Ig Publishing
- Founded: 2002
- Country of origin: United States
- Headquarters location: New York City
- Distribution: Publishers Group West (US) Turnaround Publisher Services (UK)
- Key people: Robert Lasner
- Publication types: Books
- Official website: www.igpub.com

= Ig Publishing =

American publishing company

Ig Publishing is a New York-based press devoted to publishing original literary fiction and political and cultural nonfiction. The editor is writer Robert Lasner, and the publisher is Elizabeth Clementson. The press was founded in 2002.

Among Ig's awards are a PEN/Hemingway Honorable Mention for Damn Love by Jasmine Beach-Ferrara, an Indie Next selection for Rachel Weaver's Point of Direction, a Sydney Taylor Honor book selection for Isabel's War by Lila Perl, a 5 Under 35 pick for The Hopeful, an ALA Notable pick in fiction for Missile Paradise by Ron Tanner, a Montana Book Award Honorable Mention for A Bloom of Bones, a Center for Fiction First Novel Prize Shortlist Selection a 2018 CLMP Firecracker Award nomination for Empire of Glass, a Center For Fiction longlist selection for Restless Souls, a Great Group Reads selection for Unfurled. Ig's titles have been reviewed in The New York Times, Booklist, Kirkus, Publishers Weekly, Library Journal, The Los Angeles Times, The Wall Street Journal, Oprah Magazine, the Chicago Tribune, NPR, and many other places.

==History==

Ig was founded in 2002 with the release of Robert Lasner's novel For Fucks Sake. The press also released a series of Dive Bar guides to select cities – New York, Chicago and San Francisco – from 2002 to 2004. Ig also released several literary novels, including Grant Bailie's Cloud 8 and Richard Madelin's Careful!

Inspired by the rise of the progressive political blogosphere, Ig began publishing political non-fiction, along with literary fiction.

During this time, Ig also re-published several non-fiction classics, including Edward Bernays's Propaganda, Vance Packard's The Hidden Persuaders, and Empire As A Way of Life by William Appleman Williams.

==Increasing reputation in politics==

In the lead-up to the 2008 election, Ig published Loser Take All: Election Fraud and The Subversion of Democracy, 2000-2008, highlighting the vast electoral fraud in the 2000, 2002, 2004 and 2006 elections. The collection was edited by Mark Crispin Miller.

In 2013, Ig released The Terror Factory: Inside the FBI's Manufactured War on Terrorism by award-winning investigative journalist Trevor Aaronson.
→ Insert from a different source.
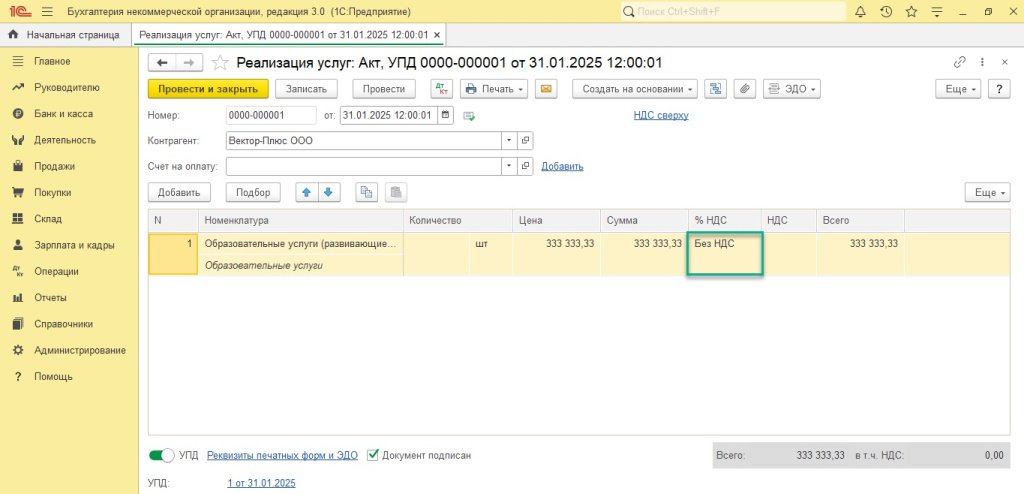Switch to the Начальная страница tab
Screen dimensions: 1024x494
(x=65, y=35)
An outgrowth of Aaronson's article for Mother Jones magazine, The Terror Factory exposed how the FBI, under the guise of engaging in counterterrorism since 9/11, built a network of more than 15,000 informants whose primary purpose is to infiltrate Muslim communities to create and facilitate phony terrorist plots so that the Bureau can then claim it is winning the war on terror.

==Literary fiction==

Ig is particularly known for its literary fiction. In 2012, the press released The Care and Feeding of Exotic Pets by Diana Wagman, which was named a Barnes and Noble Discover pick. In 2014, Ig released Point of Direction by Rachel Weaver, which was named an Indie Next selection. Ig has had multiple titles reviewed by prestigious publications including The New York Times, NPR, Publishers Weekly, Oprah Magazine, Kirkus Reviews and Booklist. Damn Love, a short story collection by Jasmine Beach-Ferrara, received a PEN/Hemingway Honorable Mention in 2014. In 2015, Tracy O'Neill's The Hopeful was named a 5 Under 35 pick by the National Book Foundation. The press's fiction list has won several more awards since then, including the CLMP Firecracker Award in Fiction in 2022 for Celeste Mohammed's Pleasantview, a novel-in-stories set in Trinidad.